━━━━━ Quoted passage ━━━━━

Customer Content includes content of Customer's customers and/or users of
Customer's website. Accordingly, under this Agreement, you will be
responsible for your customers content and activities on your website.
Notwithstanding anything to the contrary contained in this Agreement,
ONSTART may immediately take corrective action, including removal of all
or a portion of the Customer Content, disconnection or discontinuance of
any and all Services, or termination of this Agreement in the event of any
single violation by Customer of the Usage Policy. In the event ONSTART
takes corrective action due to a violation of the Usage Policy, ONSTART
shall not refund to Customer any fees paid in advance of such corrective
action. Customer hereby agrees that ONSTART shall have no liability to
Customer or any of Customer's customers due to any corrective action that
ONSTART may take (including, without limitation, disconnection of
Services). Advance notice of a violation of the Usage Policy is not
required prior to corrective action, and any advance notice given to
Customer by ONSTART shall not constitute a waiver or revision of any
provision of this Agreement. ONSTART’s decision not to immediately
implement corrective action shall not constitute a waiver or revision of
any provision of this Agreement, including but not limited to ONSTART’s
right under this Agreement to take corrective action following any single
violation by Customer of the Usage Policy.
B. MEMBER CONDUCT
Customer hereby acknowledges that all information, data, text, software,
music, sound, photographs, graphics, video, messages or other materials
("Content"), whether publicly posted or privately transmitted, are the
sole responsibility of the person from which such Content originated. This
means that you, and not ONSTART, are entirely responsible for all Content
that you upload, post or otherwise transmit via the Service. ONSTART does
not control the Content posted via the Service and, as such, does not
guarantee the accuracy, integrity or quality of such Content. You
understand that by using the Service, you may be exposed to Content that
is offensive, indecent or objectionable.

━━━━━

Short exercise A. Starting with the first line of the entries and ending after the line that contains "will [121, 1777].", rewrite those lines as a numbered list, omitting any blank lines.

━━━━━ Records for this exercise ━━━━━

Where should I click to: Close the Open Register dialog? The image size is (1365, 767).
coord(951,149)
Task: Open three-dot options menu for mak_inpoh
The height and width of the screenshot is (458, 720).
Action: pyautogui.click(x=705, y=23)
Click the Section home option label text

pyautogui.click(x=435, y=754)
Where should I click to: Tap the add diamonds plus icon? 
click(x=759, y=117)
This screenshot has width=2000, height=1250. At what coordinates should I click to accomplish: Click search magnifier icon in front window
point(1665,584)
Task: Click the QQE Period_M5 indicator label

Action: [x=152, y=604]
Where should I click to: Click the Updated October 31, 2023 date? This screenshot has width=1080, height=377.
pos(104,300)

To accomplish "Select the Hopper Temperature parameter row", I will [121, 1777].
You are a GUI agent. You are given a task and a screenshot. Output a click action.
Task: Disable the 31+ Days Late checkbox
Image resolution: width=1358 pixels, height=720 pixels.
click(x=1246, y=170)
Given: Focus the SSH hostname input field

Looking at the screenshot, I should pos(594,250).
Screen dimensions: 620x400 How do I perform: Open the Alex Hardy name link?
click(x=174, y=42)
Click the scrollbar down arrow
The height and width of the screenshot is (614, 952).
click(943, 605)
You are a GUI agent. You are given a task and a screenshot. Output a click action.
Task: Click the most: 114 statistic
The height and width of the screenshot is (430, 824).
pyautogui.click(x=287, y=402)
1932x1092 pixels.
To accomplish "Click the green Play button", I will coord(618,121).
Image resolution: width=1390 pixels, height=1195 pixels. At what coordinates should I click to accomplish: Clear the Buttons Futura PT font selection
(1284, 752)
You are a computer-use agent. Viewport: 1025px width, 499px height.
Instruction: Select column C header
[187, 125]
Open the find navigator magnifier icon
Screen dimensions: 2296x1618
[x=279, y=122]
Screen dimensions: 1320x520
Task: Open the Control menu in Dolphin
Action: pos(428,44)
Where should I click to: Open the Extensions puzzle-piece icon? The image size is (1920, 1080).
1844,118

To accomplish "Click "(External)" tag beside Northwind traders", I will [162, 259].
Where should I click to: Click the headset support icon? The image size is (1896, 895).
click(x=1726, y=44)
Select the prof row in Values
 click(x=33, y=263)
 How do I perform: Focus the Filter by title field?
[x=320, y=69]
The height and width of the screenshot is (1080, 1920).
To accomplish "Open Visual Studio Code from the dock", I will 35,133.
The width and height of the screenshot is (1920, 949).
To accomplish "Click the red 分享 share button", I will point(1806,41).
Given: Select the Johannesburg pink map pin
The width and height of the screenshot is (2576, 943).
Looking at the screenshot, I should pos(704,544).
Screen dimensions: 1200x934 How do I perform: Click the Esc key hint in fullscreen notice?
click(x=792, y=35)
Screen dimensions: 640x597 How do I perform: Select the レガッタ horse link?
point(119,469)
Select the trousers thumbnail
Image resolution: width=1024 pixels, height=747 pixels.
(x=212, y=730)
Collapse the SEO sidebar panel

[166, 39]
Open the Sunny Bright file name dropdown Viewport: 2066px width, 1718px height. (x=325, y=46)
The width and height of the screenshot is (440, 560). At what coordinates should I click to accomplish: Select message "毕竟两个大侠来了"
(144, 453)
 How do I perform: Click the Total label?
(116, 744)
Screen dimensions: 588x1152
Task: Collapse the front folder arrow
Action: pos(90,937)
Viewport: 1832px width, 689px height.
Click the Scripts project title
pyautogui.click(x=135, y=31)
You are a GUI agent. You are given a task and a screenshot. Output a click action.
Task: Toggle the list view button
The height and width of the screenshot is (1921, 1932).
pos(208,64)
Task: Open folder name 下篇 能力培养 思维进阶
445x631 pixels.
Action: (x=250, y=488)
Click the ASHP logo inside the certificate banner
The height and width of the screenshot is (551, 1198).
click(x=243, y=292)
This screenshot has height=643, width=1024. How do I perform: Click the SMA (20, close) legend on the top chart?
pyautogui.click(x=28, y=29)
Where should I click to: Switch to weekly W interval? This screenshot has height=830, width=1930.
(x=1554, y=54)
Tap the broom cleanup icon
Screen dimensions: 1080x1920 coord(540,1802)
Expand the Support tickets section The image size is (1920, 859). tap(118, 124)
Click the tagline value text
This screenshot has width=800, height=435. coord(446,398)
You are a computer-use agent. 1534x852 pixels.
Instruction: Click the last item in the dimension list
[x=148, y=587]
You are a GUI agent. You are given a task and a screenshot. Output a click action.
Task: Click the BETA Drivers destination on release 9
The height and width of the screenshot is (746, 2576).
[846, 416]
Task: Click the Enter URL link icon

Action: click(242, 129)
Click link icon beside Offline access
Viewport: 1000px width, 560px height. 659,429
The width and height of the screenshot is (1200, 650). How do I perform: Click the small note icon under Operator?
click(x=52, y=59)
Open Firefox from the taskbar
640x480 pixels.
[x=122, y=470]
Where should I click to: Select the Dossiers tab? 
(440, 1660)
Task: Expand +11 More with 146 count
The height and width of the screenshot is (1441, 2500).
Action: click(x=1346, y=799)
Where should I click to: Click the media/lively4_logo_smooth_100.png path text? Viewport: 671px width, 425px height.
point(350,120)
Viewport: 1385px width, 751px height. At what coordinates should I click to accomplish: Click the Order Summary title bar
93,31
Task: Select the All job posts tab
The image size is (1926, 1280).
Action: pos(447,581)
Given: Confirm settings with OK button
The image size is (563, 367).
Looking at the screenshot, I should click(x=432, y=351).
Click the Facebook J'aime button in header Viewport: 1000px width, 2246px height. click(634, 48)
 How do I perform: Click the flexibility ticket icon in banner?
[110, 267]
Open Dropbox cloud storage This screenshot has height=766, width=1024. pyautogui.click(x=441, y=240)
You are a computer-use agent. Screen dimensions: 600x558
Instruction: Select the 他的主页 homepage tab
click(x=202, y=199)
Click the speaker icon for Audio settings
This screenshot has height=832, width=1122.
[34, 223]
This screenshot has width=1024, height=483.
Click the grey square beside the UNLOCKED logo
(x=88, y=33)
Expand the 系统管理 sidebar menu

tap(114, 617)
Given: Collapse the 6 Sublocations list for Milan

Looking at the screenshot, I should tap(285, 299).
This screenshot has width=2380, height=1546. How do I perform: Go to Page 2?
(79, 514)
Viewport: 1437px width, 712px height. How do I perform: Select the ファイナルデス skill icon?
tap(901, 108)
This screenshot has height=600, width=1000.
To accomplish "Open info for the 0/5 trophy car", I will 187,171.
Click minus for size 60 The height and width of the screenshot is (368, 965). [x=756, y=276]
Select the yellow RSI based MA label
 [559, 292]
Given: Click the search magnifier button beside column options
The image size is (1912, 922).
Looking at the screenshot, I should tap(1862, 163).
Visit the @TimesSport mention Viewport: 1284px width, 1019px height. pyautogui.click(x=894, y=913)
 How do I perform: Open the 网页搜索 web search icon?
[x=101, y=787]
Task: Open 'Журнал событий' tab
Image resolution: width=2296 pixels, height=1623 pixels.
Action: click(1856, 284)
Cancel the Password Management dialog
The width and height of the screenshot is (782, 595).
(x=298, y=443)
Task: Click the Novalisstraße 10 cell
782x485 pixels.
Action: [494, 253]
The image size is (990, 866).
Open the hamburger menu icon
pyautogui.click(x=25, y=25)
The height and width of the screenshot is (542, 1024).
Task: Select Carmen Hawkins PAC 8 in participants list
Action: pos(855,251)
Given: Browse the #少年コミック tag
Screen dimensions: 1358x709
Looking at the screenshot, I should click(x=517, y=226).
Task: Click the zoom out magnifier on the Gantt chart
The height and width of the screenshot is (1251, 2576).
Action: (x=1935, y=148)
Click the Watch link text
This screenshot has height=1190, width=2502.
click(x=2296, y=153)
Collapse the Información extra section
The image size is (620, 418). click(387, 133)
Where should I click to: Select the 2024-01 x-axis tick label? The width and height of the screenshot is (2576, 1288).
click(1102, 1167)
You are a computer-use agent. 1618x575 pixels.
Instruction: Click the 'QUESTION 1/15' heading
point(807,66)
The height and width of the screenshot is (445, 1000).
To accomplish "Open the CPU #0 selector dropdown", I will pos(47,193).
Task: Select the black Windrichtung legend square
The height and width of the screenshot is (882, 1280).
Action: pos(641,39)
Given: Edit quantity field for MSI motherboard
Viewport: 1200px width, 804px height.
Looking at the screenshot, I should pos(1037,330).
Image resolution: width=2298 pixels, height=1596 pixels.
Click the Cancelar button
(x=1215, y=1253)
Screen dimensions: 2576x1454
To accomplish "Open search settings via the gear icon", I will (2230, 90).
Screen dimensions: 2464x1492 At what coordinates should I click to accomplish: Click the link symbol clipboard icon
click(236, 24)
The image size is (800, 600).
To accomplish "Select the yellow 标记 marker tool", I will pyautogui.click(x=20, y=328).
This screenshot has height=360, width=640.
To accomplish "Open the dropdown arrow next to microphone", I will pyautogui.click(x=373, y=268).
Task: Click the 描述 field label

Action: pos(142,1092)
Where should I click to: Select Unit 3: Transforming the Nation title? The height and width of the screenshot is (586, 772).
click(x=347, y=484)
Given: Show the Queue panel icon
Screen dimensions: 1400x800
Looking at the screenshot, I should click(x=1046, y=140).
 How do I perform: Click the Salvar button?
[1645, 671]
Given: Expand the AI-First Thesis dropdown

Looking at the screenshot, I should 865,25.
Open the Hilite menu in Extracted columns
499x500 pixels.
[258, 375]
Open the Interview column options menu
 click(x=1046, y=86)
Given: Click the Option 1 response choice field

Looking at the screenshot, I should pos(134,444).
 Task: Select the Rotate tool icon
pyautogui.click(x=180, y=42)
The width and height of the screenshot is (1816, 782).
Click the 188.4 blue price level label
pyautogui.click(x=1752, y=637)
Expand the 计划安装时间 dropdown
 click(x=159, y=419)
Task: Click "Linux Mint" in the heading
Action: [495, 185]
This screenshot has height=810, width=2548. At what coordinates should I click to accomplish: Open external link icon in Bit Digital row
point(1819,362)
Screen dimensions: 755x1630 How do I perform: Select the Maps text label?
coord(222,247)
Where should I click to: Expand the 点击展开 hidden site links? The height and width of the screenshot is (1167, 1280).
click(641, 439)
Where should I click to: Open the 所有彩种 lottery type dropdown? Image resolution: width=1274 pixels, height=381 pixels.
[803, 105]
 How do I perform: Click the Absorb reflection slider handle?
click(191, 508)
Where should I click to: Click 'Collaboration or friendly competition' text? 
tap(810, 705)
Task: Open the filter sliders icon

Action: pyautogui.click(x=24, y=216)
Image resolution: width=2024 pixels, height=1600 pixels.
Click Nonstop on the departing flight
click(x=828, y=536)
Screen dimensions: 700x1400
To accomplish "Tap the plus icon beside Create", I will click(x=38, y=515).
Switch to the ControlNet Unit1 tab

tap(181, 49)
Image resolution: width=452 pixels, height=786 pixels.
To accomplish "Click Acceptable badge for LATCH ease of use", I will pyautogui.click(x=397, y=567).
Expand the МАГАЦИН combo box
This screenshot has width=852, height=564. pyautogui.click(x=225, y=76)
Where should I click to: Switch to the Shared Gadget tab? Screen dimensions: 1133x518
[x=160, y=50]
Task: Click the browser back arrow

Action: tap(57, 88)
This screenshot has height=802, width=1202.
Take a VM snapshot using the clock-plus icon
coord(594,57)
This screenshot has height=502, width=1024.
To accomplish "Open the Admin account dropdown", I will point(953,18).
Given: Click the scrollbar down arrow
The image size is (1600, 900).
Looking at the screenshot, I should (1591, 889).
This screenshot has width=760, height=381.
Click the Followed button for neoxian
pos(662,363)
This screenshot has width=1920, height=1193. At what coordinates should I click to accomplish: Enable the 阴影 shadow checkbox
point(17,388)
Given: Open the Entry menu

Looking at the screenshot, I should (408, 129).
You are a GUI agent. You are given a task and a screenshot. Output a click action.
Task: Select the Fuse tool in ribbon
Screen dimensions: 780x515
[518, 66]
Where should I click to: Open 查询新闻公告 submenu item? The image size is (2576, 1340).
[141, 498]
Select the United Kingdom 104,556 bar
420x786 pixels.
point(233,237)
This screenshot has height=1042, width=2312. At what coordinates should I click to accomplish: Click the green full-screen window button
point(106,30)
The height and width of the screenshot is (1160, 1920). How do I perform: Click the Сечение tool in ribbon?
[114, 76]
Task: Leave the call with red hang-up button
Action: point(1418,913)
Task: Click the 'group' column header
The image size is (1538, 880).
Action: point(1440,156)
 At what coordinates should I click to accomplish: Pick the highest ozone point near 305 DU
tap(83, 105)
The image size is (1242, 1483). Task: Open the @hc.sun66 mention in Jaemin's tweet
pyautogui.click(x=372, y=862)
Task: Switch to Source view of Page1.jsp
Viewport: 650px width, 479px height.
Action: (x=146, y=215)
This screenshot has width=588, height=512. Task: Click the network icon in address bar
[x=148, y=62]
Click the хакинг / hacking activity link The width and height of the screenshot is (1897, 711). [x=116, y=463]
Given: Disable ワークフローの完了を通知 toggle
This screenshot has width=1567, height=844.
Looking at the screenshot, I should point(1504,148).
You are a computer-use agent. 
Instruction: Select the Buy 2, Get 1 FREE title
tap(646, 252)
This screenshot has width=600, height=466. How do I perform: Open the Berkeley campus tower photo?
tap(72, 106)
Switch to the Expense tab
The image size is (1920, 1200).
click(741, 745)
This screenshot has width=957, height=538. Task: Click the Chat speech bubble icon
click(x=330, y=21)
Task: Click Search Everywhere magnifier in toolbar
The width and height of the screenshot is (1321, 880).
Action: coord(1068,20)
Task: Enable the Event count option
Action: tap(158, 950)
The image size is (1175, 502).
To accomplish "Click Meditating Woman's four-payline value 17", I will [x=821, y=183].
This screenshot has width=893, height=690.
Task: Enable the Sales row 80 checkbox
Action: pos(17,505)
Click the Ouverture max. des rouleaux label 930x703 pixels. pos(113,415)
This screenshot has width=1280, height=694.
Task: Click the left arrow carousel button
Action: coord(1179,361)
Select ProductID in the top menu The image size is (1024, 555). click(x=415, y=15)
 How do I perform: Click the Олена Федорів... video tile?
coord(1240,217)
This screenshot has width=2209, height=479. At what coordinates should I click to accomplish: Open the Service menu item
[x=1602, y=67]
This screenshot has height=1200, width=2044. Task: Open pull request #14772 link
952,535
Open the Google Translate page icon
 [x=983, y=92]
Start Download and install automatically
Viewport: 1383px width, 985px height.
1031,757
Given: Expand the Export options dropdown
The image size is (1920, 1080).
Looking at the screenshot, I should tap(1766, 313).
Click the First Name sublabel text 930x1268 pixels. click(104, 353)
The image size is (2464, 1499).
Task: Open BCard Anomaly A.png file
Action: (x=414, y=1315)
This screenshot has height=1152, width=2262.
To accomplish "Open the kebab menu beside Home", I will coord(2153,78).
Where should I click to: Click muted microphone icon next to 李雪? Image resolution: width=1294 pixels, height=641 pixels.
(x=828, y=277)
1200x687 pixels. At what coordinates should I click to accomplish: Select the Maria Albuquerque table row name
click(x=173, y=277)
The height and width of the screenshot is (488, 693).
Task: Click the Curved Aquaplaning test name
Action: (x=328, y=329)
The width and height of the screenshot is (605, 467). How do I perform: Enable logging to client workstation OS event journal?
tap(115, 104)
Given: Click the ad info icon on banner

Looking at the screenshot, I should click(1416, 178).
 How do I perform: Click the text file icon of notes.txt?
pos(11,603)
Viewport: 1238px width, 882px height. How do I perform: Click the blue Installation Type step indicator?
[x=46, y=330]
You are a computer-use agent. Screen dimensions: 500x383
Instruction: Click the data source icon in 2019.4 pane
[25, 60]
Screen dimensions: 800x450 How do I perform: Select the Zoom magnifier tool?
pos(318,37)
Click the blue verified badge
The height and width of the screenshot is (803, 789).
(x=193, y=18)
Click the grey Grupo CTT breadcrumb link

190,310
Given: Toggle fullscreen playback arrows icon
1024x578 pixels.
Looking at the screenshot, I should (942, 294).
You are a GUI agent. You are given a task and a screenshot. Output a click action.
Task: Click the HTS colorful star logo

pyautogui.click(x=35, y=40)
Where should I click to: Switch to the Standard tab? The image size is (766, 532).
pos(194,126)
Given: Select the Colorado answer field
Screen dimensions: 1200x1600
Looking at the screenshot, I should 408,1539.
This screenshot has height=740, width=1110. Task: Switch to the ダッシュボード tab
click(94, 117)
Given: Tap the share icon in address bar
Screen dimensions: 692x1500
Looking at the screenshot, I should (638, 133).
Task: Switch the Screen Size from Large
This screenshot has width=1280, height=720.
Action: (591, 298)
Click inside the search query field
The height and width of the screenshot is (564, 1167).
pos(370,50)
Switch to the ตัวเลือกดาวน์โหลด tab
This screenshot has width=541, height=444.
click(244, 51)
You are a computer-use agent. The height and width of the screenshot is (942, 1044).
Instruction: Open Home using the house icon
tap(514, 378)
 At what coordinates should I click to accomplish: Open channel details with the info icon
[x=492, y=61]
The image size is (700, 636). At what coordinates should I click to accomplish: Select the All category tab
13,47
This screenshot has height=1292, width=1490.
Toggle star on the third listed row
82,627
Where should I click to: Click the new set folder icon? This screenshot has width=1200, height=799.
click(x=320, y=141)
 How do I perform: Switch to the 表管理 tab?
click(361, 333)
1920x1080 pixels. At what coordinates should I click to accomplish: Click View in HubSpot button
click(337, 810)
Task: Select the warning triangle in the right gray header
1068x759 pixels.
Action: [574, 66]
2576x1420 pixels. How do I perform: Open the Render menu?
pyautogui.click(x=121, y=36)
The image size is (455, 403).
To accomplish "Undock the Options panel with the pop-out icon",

━━━━━

Short exercise B. From the agreement text, copy the passage that begins with "B. MEMBER CONDUCT" and ends after "indecent or objectionable.".

Result A.
1. Where should I click to: Close the Open Register dialog? The image size is (1365, 767).
2. coord(951,149)
3. Task: Open three-dot options menu for mak_inpoh
4. The height and width of the screenshot is (458, 720).
5. Action: pyautogui.click(x=705, y=23)
6. Click the Section home option label text
7. pyautogui.click(x=435, y=754)
8. Where should I click to: Tap the add diamonds plus icon? 
9. click(x=759, y=117)
10. This screenshot has width=2000, height=1250. At what coordinates should I click to accomplish: Click search magnifier icon in front window
11. point(1665,584)
12. Task: Click the QQE Period_M5 indicator label
13. Action: [x=152, y=604]
14. Where should I click to: Click the Updated October 31, 2023 date? This screenshot has width=1080, height=377.
15. pos(104,300)
16. To accomplish "Select the Hopper Temperature parameter row", I will [121, 1777].

Result B.
B. MEMBER CONDUCT
Customer hereby acknowledges that all information, data, text, software,
music, sound, photographs, graphics, video, messages or other materials
("Content"), whether publicly posted or privately transmitted, are the
sole responsibility of the person from which such Content originated. This
means that you, and not ONSTART, are entirely responsible for all Content
that you upload, post or otherwise transmit via the Service. ONSTART does
not control the Content posted via the Service and, as such, does not
guarantee the accuracy, integrity or quality of such Content. You
understand that by using the Service, you may be exposed to Content that
is offensive, indecent or objectionable.